Created attachment 918157 [details]
Description of problem: Cinder create volumes works intermittently, create volume sometime fails, Cinder's backend is a Gluster dist' volume.
Version-Release number of selected component (if applicable):
Intermittently, some volumes are created while others are not.
Steps to Reproduce:
1. Configure Cinder to use Gluster volume via packstack
2. Cinder create 1 (or cinder create 1 --display-name or with image-id xxxx)
3. Some volumes are created (state available) while others fails with state error.
Gluster volume is a dist' volume, volume options are:
Both gluster volume servers replay to ping and show mount as ok.
Restarting volume share didn't help
Restarting AIO setup didn't help.
Some volumes are created others fail, attached volume log.
Volumes should be created successfully every time.
Possible Gluster issue rather then RHOS, errors from gluster mnt log:
2014-07-16 05:40:34.598553] E [socket.c:2158:socket_connect_finish] 0-gluster-glance-tshefi-client-0: connection to 10.35.102.17:49493 failed (No route to host)
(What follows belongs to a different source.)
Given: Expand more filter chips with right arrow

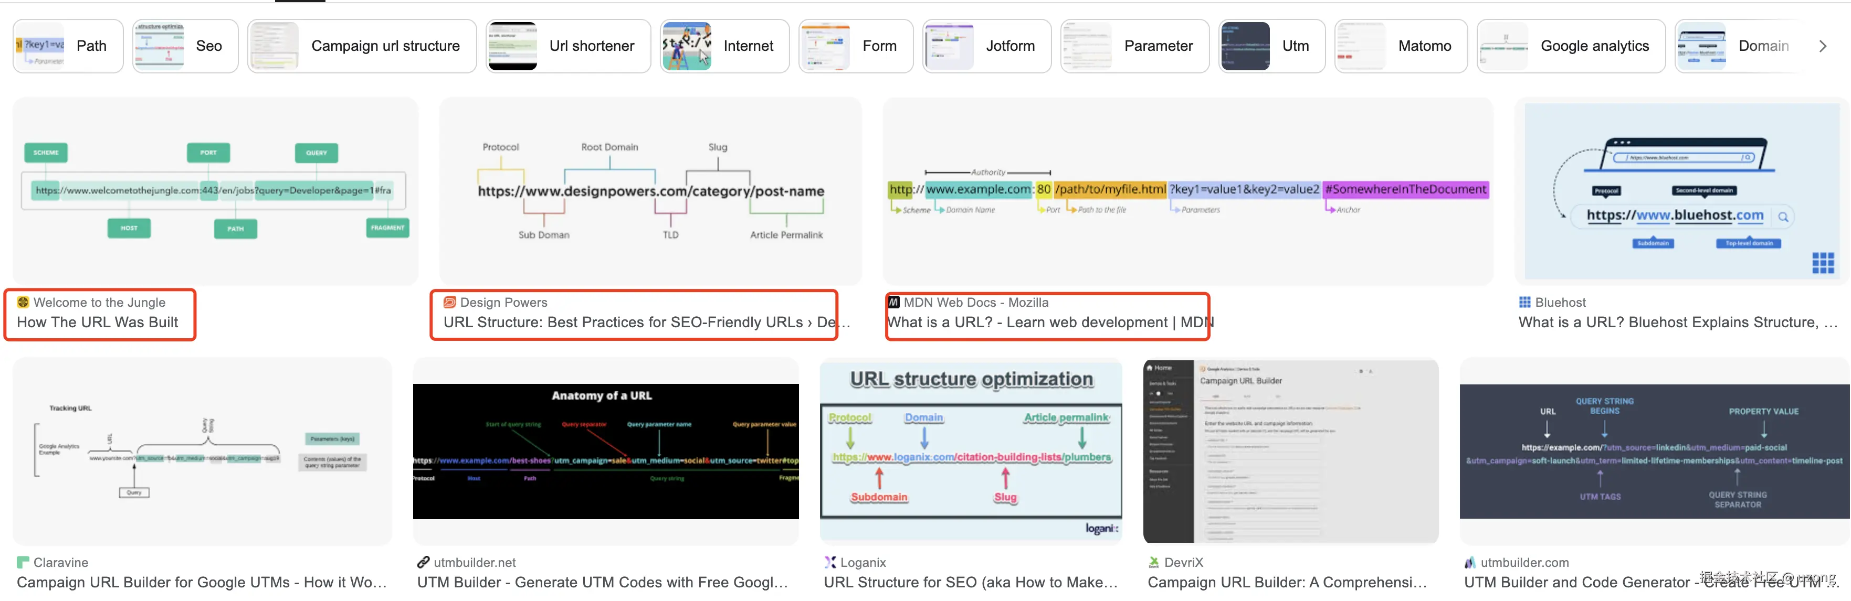Looking at the screenshot, I should coord(1822,46).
[2014-07-16 05:40:38.598859] I [rpc-clnt.c:1690:rpc_clnt_reconfig] 0-gluster-glance-tshefi-client-0: changing port to 49493 (from 0)
Note errors are for Glance's volume, which oddly enough works fine, it did however gave me a hunch.
As next troubleshooting step, created a new Gluster dist' volume, with 1 brick only on server which doesn't exhibit these "no route to host" problems. Cinder operations now work without a problem.
Not a blocker as on new volume I can continue Cinder sanity testing.
Re-configuring original volume produces problems again, if this is something we want to check?
This indicates something is not quite right:
WARNING cinder.volume.drivers.glusterfs [-] Exception during mounting GlusterFS share at /var/lib/cinder/mnt/7395c6c5745705b5c77187ca90f13207 is not writable by the Cinder volume service. Snapshot operations will not be supported.
What are the permissions on the mount?
Appears to be caused by network connectivity issues between the Cinder volume server and the GlusterFS server.
Yes I agree with assumption, yet uneasy letting it pass just yet.
I'll try testing another single bricked volume this time on suspected server Orion, as on Tiger server this passed.
The volume options:
server.root-squash on (tested with off also)
[root@tiger share]# ll | grep cinder-tshefi
drwxrwxr-x 3 165 165 4096 Jul 17 10:38 gluster2-cinder-tshefi
drwxrwxr-x 3 165 165 4096 Jul 17 10:17 gluster3-cinder-tshefi
drwxrwxr-x 3 165 165 23 Jul 17 10:35 gluster4-cinder-tshefi
drwxrwxr-x 3 165 165 4096 Jul 17 10:07 gluster-cinder-tshefi
iptables -F on offending Gluster server fixed problem.
Cinder operations now work, continuing test run.